Importing Kazaa - Exporting Grokster
Santa Clara Computer & High Technology Journal, Vol. 22, p. 577, 2006
Arizona Legal Studies Discussion Paper No. 06-08
Victoria University of Wellington Legal Research Paper No. 3/2013
45 Pages Posted: 5 Dec 2005 Last revised: 2 Aug 2014
Abstract
This paper examines some of the international implications of the U.S. Grokster litigation and the parallel Kazaa case that was recently decided by the Federal Court of Australia. Neither court addressed the international aspects of the holdings. This is a significant gap: P2P products and services are disseminated globally; many of the users of these products and services and a number of the defendants in the cases were located beyond the forum; P2P business models often involve division of corporate activities between different jurisdictions; and the files that are shared on P2P networks often traverse international borders.
The paper analyzes Australian and U.S. copyright legislation and doctrine to assess what the law on P2P products and services might look like if courts confronted more directly the international character of copyright issues that arise in the P2P context. It then identifies a distinction between de jure and de facto extraterritoriality. De jure extraterritorial application of domestic copyright law occurs when legislatures and courts develop liability theories that involve the direct application of one nation's copyright laws to activities that occur in foreign territories. The communication tort recently enacted into Australian copyright law is an example of de jure extraterritoriality: Australian copyright law expressly applies to communication of copyright protected material to and from Australia - thereby offering the potential for Australian copyright law to apply to communication of copyright material that reaches the public in foreign jurisdictions. The concept of de facto' extraterritoriality is illustrated by Justice Breyer's Grokster concurrence. Justice Breyer's concurrence suggests that the Sony safe harbor should be capacious, with the probable result of more unlicensed circulation of copyright protected works. One problem with Justice Breyers approach, a problem not addressed in the Grokster opinions, is that circulation of copyright protected works on networks with global reach may have the effect of imposing a policy balance that is struck with U.S. conditions in mind on the rest of the world - including countries in which the balance between technological development and copyright protection is viewed differently.
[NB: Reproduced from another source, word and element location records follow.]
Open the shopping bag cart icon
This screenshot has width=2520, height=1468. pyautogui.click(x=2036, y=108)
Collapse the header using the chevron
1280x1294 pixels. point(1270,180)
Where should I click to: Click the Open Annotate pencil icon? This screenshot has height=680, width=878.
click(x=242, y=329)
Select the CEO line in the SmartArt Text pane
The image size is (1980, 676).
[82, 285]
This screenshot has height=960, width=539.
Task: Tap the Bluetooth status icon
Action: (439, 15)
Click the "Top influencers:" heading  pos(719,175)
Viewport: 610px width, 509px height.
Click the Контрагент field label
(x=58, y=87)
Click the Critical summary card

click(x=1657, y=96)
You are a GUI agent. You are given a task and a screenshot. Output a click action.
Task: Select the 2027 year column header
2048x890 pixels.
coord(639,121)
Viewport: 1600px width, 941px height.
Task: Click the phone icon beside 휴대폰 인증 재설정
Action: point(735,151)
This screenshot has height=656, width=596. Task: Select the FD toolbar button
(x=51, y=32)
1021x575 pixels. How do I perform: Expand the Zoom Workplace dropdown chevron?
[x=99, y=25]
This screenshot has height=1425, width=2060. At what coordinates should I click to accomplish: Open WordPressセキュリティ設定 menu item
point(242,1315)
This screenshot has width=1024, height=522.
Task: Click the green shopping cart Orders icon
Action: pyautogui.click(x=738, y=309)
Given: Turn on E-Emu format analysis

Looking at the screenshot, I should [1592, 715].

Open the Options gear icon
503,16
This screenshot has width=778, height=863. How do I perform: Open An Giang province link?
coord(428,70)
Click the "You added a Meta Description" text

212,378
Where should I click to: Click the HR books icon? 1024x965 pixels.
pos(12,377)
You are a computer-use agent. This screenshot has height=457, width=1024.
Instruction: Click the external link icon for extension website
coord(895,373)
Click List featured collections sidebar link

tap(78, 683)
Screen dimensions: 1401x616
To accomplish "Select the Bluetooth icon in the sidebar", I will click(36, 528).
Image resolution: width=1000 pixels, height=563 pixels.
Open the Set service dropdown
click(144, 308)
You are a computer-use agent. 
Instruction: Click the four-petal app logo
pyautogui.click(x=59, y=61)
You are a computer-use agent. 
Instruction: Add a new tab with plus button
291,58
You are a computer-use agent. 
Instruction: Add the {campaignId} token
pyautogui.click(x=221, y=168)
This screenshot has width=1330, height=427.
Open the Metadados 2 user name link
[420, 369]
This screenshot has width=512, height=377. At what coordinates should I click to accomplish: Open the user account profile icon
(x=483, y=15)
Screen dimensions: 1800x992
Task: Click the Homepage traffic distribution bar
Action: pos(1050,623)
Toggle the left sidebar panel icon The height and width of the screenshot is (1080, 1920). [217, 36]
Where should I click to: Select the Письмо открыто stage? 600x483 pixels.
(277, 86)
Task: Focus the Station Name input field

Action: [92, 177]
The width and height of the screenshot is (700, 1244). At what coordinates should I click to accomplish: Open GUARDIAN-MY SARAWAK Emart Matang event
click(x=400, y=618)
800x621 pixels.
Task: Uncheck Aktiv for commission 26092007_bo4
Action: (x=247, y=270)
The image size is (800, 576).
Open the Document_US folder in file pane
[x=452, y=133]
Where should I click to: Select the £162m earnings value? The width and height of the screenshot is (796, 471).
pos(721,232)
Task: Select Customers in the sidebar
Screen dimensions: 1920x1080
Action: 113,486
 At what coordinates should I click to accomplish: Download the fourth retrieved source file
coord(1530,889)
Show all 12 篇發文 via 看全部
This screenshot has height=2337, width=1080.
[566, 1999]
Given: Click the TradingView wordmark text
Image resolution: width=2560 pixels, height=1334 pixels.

The paper concludes by suggesting that the Berne Convention offers legal actors a source for principles that might assist in resolving the tension between extraterritorial application of domestic copyright law and territorial sovereignty.
This paper was presented at the Santa Clara University School of Law Conference on Third Party Liability in Intellectual Property Law on October 7, 2005, and will be published in a Symposium issue of the Santa Clara Computer & High Technology Law Journal in 2006.